A FAMILY-RUN business based in Smithstown, Shannon is playing a crucial role in improving the national water and gas infrastructures.
Tensile Testing Services, which specialises in quality control in pipe welding for agencies including Irish Water and Gas Networks Ireland along with pharmaceuticals, is a company in the ascendency having purchased a new facility in Shannon, while it is now focussed on building on its professional training services.
Co-founder Joseph Birney explains that Tensile Testing has a 15-year history and has been integral to the development of improving gas and water networks in Ireland. He tells The Clare Echo. “When Irish Water and Gas Networks employ contractors in the field to install the pipes for their transmission – which are carrying the water and the gas in the ground – as part of their quality control they sample welds periodically to ensure they are suited for licenced service. So that weld will be cut out and sent to us, then we’re like the big brother monitoring the quality of workmanship in the industry.”

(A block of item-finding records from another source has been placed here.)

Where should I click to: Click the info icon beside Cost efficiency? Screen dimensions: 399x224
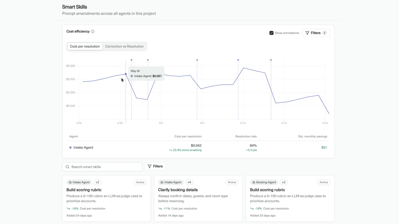[93, 31]
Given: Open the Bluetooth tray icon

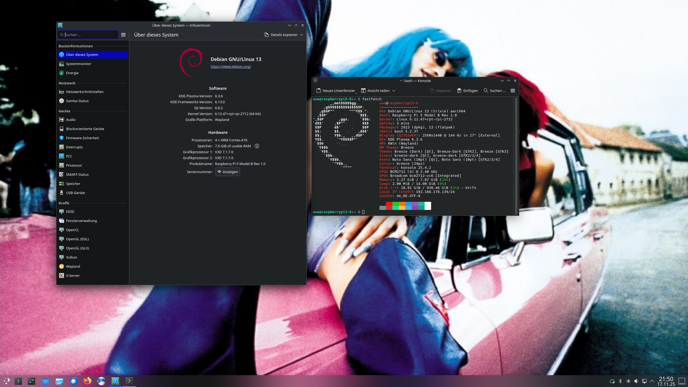Looking at the screenshot, I should (620, 381).
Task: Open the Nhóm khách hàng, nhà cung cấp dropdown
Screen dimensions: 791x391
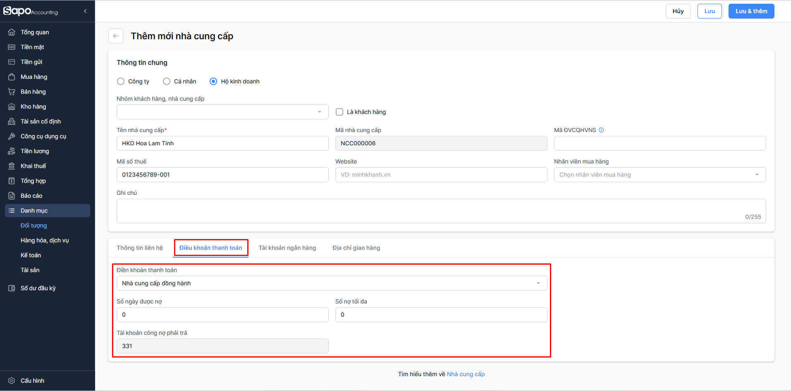Action: click(222, 112)
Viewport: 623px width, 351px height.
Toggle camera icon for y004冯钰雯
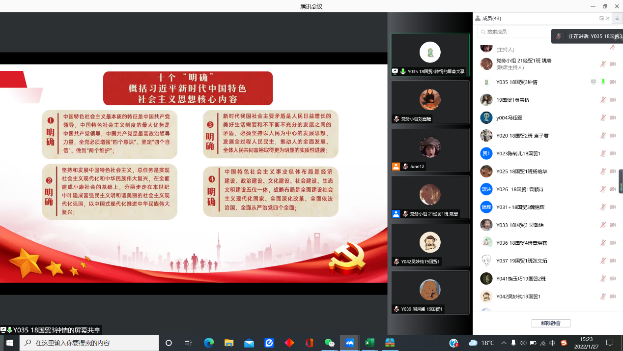pyautogui.click(x=613, y=118)
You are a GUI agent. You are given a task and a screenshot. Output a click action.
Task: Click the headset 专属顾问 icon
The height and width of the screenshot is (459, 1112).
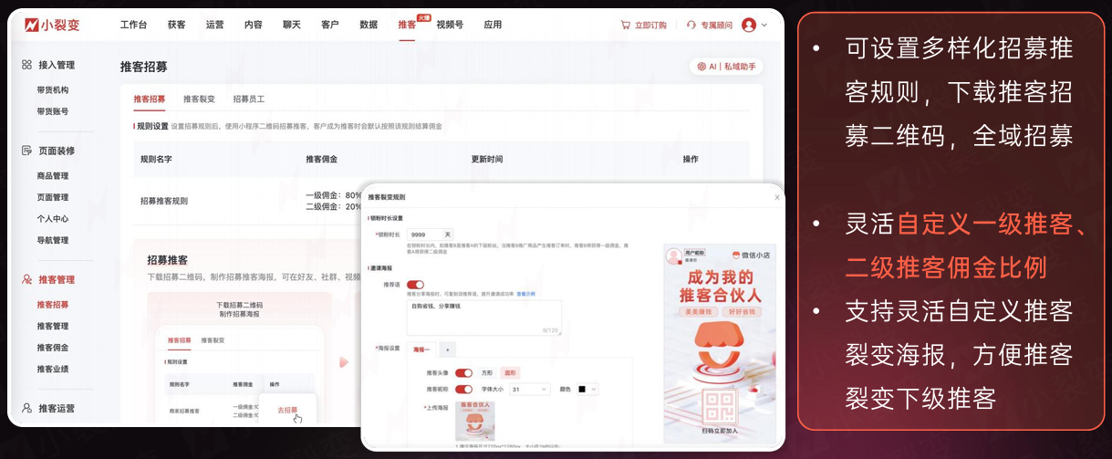(x=691, y=26)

Their base in Smithstown has proved a fotuitous location, both central to a DPD hub and close to Shannon Airport. The Clarecastle resident and former Syntex employee started the company with Richard Roberts. Joseph, who came from an engineering and welding background, identified that weld testing had become a laborious task for companies who were forced to outsource to the UK, creating additional time and cost. Noting that there was a “huge increase in failures in the network”, Joseph and Richard developed Tensile Testing Services. Richard has since relocated to his native Scotland and Tensile Testing has become a family business, with son Joseph and partner Patricia now among the business’s ranks.

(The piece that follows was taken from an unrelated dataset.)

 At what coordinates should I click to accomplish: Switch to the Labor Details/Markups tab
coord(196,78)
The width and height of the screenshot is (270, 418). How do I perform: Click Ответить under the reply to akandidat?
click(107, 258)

In recent years Tensile Testing has seized additional opportunities afforded by the Government trying to solve the housing crisis. “Even during Covid, there was a huge drive on housing as we have a huge housing problem. That’s generating work all the time because each housing estate needs infrastructure which is water and gas pipes.”
Joseph tells The Clare Echo that since its beginnings, Local Enterprise Office Clare has been a vital support. That has been a consistent theme and as Tensile Testing moves onto the next phase of its business story, Clare LEO continue to be part of their journey.
“We’re developing more into the training side of it for Irish Water, they’re requesting that their field engineers be trained and also the welding personnel for the different contractors. We’re developing into the hiring and manufacturing of specific pieces as well,” says Joseph.
“We initially approached Clare LEO to give us assistance at the start with business training and setting up. We recently progressed to a new building and they were integral part of our support, helping us with management training courses and having someone in the background to deal with. We also received Brexit training and help with basic principles of doing business plans.”
Tensile Testing are also on a road to lowering their carbon footprint and through the Clare LEO’s Green For Micro programme, have availed of a consultant to develop a ‘greener’ policy and improve efficiency.
“All along, I can’t say enough about the staff and the service that LEO provide us with. We definitely wouldn’t be where we are today without their guidance and assistance.”